Он – обычный сказитель историй, эль-алаки. Голос его распущенной нитью струится, будто осторожная змея, выскальзывающая из корзины. Голос его повисает в воздухе гипнотическим зовом. Хищная птица в когти поймала внимание прохожих.

В мгновение ока сказителя окружают старики и подростки, мужчины и женщины. В каждом из них теплится искра наивного, древнего любопытства. Эль-алаки начинает рассказ. Представляется. Он идет издалека:

 
Бреду по велению крови,
по воле ее мелодий.
Бреду, мой язык – проводник мне,
и жажда его – поводырь.
Изо дня в день кутаюсь в ветер,
приливы и лунные блики.
Здесь, перед теми, кто слышит,
эти одежды срываю.
Я только порыв бестелесный,
                        о чем и вещаю.
Голос бессонный.
Голос безумный, что ищет
тайную близость земли.
 

Рука эль-алаки плавно описывает полукруг. Зрители неотрывно следуют взглядом за нею на едином дыхании. Рассказчик обводит взором людей. Меняется в голосе:

– Сегодня я расскажу о человеке, который превратился в…

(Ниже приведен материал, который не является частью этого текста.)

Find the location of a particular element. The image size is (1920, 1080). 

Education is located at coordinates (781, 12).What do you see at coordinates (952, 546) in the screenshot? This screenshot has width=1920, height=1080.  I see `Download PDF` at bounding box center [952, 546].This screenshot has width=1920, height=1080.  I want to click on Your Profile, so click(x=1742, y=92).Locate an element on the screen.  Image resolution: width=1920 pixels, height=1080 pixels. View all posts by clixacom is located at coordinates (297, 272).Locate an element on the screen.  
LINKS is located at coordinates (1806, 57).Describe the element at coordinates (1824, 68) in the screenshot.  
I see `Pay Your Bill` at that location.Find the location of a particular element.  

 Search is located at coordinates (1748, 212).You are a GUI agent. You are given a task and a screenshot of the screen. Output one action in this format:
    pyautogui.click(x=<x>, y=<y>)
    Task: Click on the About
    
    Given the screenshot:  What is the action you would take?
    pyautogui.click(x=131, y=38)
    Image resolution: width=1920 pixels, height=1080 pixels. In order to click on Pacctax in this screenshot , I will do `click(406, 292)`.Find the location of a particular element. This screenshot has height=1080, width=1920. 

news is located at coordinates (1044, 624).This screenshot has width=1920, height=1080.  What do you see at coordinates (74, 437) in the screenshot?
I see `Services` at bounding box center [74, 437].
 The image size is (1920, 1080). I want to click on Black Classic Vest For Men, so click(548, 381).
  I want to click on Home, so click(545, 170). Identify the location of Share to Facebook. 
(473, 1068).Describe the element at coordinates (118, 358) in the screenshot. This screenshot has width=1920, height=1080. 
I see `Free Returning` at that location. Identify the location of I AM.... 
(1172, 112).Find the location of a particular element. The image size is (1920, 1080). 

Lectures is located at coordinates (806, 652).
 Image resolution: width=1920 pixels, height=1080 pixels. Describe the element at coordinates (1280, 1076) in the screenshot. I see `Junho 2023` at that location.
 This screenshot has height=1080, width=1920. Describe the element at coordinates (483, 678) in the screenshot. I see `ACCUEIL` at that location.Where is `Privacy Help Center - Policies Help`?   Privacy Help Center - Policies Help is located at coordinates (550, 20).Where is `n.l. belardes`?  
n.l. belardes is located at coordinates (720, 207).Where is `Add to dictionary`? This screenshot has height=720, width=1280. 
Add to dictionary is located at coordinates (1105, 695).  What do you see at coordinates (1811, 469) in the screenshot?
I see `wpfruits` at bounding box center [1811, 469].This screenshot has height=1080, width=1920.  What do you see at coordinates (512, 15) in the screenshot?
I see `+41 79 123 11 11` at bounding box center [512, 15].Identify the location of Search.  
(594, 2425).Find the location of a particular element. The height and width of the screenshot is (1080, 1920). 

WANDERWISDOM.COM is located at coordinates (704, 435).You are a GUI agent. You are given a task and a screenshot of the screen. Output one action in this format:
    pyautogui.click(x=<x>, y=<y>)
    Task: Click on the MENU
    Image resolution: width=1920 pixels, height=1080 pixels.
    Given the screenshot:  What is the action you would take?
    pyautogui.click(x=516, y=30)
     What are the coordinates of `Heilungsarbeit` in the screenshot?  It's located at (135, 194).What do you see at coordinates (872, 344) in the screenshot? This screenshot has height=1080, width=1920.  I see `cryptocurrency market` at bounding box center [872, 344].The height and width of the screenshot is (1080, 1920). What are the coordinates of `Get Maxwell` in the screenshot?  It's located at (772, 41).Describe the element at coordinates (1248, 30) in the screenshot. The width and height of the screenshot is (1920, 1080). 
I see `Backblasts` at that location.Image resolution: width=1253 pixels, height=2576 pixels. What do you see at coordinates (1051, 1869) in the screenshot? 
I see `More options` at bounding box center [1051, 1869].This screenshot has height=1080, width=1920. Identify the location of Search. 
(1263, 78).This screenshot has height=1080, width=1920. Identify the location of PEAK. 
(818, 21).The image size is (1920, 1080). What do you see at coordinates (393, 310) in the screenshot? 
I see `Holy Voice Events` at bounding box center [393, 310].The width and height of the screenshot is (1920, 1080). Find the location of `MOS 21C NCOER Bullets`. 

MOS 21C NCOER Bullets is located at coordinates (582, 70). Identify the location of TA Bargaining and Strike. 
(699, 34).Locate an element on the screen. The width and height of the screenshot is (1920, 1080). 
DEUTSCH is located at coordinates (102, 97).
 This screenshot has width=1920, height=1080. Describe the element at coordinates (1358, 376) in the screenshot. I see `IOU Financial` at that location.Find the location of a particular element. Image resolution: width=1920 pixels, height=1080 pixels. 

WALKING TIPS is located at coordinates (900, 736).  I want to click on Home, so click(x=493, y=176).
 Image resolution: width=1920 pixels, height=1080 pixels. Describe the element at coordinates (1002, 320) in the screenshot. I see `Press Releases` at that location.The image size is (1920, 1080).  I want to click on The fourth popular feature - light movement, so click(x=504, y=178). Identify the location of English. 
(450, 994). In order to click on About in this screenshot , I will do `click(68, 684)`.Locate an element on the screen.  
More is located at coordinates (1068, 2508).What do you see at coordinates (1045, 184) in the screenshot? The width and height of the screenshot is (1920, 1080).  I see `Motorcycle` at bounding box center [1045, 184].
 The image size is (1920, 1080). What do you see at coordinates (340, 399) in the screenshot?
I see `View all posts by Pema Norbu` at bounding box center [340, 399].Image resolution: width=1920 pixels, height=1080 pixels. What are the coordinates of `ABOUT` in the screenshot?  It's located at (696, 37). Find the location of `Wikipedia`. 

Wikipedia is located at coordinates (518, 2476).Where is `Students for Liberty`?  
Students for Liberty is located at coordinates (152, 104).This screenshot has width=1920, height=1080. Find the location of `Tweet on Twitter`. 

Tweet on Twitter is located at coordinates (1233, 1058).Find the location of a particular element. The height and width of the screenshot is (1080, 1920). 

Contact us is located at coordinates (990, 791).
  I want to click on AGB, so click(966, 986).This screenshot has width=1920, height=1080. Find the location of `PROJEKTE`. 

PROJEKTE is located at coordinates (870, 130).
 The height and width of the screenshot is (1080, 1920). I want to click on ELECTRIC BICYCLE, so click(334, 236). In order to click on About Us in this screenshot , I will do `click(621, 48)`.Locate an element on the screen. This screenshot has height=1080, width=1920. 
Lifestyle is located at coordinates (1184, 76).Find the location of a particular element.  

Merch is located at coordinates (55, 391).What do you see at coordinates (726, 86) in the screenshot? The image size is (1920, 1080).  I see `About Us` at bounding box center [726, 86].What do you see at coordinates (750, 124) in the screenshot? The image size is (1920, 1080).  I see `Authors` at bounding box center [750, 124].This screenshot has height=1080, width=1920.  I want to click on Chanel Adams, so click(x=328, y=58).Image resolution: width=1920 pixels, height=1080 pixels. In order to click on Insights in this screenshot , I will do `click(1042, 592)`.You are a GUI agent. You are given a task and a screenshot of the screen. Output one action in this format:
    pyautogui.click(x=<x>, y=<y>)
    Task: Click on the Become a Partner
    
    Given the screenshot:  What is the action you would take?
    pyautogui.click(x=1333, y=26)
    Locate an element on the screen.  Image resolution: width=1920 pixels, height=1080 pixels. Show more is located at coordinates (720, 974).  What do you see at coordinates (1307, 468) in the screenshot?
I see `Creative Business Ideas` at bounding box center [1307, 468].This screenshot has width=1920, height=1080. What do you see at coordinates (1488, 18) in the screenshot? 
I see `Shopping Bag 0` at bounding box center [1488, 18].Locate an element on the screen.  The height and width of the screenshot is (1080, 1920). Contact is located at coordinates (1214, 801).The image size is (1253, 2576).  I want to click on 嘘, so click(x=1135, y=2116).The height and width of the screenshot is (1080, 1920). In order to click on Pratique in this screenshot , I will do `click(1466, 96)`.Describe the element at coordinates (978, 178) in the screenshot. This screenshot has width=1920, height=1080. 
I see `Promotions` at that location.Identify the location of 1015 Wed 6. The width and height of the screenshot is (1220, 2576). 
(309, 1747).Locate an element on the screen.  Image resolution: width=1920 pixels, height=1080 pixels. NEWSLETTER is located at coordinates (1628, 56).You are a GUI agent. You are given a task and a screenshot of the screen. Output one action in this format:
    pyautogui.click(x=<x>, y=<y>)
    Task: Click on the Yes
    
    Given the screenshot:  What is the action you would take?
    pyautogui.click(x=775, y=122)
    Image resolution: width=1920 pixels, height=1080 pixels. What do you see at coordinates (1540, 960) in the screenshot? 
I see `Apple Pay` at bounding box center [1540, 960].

Замер, словно в нем вспыхнула искорка еще одной мысли. Направляется к старику, что устроился напротив, – к старику, что смотрит на него взором ребенка:

– Знаешь ли ты, во что превратился тот человек?

А потом обращается к другим, к тому, что глаза опустил, к той, что едва от него не убежала, к малышу, что от ужаса замер:

– Кто-нибудь может сказать? Тому, кто угадает, я сделаю нечто-особенное. Приз-сюрприз.

Стайка юношей решилась испытать судьбу. Посовещались между собой. Самый смелый вышел вперед и сказал, что уже слышал эту историю. Сделал уверенный жест рукою, выступил, чтобы слышали все, со словами:

– Он превратился в собаку.

Эль-алаки лишь покачал головой. Все засмеялись, вдруг оживились безмерно, стали кричать, что знают ответ. Каждый, кому приходила идея, силился перекричать всех остальных, в гомоне слышалось:

«Он превратился в рыбу. Нет, в птицу. В ветер. В женщину. В море. В камень. В реку. Он обратился в ничто. В москита. В дракона. В дождь. В сон. В финик. В гранат. В кошку…»

Эль-алаки дождался, пока все не накричались. Резко взмахнул рукой, заставив умолкнуть. Обвел взглядом сидящих вокруг. Обернулся в мгновение ока через плечо в центре круга, помедлив немного, не торопясь, приступил, молвил:

– Он превратился в голос. Голос, который жаждет быть услышанным, чтобы выслушал его со вниманием тот, кто влюблен. Голос, который жаждет, чтобы его приняли в лоно, словно семечко в тучную землю. Голос, которому надо стать плодоносным. Если примет земля, ощущать, что его принимают. Это история о человеке, который превратился в голос, чтобы найти прибежище в теле своей возлюбленной. Чтобы в ней найти свои райские кущи, свой единственный и тайный сад. Со многими трудностями пришлось ему повстречаться, прежде чем он превратился в голос земли. И ни одно из его наступлений так и не принесло последней, конечной победы.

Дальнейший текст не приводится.